Climb the BeanStalk, or Stuff it in a Container?


Even as enterprises just start to wrap their minds about how cloud in general will transform the way they operate, the goal post is already moving forward.  If anyone out there has been looking for a final proof-point that the sphere of control has officially passed to the developer, this recent shift is all you need.  What am I on about this time and what the heck does that title mean?  A little history is probably in order.

In the beginning, there were Mainframes, and they were good.  Developers wrote code and dropped it into a giant job engine which then charged them for the time it consumed.  Paying too much?  Well time to optimize your code or rethink your value proposition.  This worked for quite a while, but as technology evolved it inevitably commoditized and miniaturized and as a result became far more available.  Why wait in a queue for expensive processing time, purchased from a monopoly, when you could put it on your desk?  The mini-computer revolution was here, quickly giving way to the microcomputer revolution, and it was also all good.

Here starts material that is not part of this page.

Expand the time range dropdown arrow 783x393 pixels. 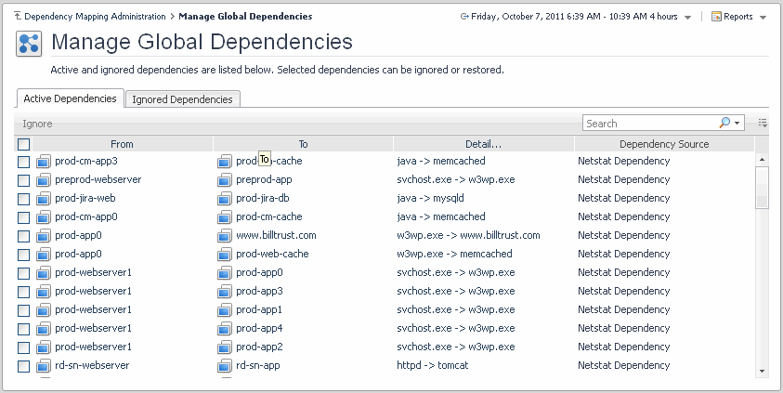(x=687, y=18)
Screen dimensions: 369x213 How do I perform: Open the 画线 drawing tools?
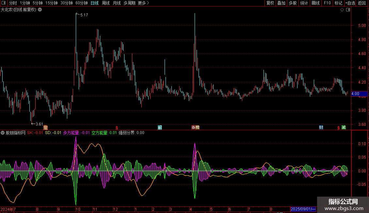coord(315,3)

Computers stranded on desks aren’t particularly useful though, so technology provided an answer in the form of local area networks, which quickly evolved into wide area networks, which ultimately enabled the evolution of what we today call the Internet.  All of these things were also good.  As technology continued to commoditize, it became a commonplace consumer product like a car or a toaster.  Emerging generations were growing up as reflexive users of technology, and their expectations were increasingly complex

To keep up, companies found they had to move fast.  Faster than IT departments were able to.  Keeping track of thousands of computers, and operating the big expensive datacenter facilities they lived in, was certainly an “easier said than done” proposition.  By the mid 2000s, rapidly evolving agility in software came to the rescue of what was, in essence, a hardware management problem.  Virtualization redefined what “computer” really means and operating systems became applications that could be deployed, removed and moved around far more easily than a physical box.  This was also good, but in reality only bought IT departments a few years.  The promise of virtualization was never fully exploited by most since the toughest challenge is almost always refining old process and , at the end of the day, there were still physical computers somewhere underneath all of that complex software.

In the last years of the last decade, a new concept called “cloud” grew out of multiple converging technologies and was the catalyst that literally blew the lid off of the IT pressure cooker.  If you think about how technology is consumed and used in any business, you have folks who look after, translate and then solve business problems (business analysts, developers, and specialists) and then you have the folks who provide them with generic technical services to get their work done (security folks, operations and engineering folks and support professionals).  By the time “cloud” arrived in a meaningful way, the gap between technology folks in the lines of business, and the technology folks in core IT, had grown to dangerous proportions.  In short, the business lines were ready for new alternatives.  From cloud providers they found the ability to buy resources in abstract chunks and focus primarily on building and running their applications.

This trend has transformed IT and we are in the midst of its impact.  The thing is, though, that technology adoption cycles at the infrastructure layer (once reduced to glacial pace by the limits of core IT adoption abilities) will now rapidly accelerate.  Developers are expecting them to since the promise of cloud is to bring them all of the efficiencies of  emerging technology with none of the complexity.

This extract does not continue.